-- MATERIAL FOR THIS TASK follows --

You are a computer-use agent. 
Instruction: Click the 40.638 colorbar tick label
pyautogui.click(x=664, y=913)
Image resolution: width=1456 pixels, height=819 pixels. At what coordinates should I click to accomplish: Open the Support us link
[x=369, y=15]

-- MATERIAL FOR THIS TASK concluded --

**WORK TO BE COMPLETED:**
Nothing in the entries should be left out; please reproduce them all exactly.

**WRITTEN RESPONSE:**
You are a computer-use agent. 
Instruction: Click the 40.638 colorbar tick label
pyautogui.click(x=664, y=913)
Image resolution: width=1456 pixels, height=819 pixels. At what coordinates should I click to accomplish: Open the Support us link
[x=369, y=15]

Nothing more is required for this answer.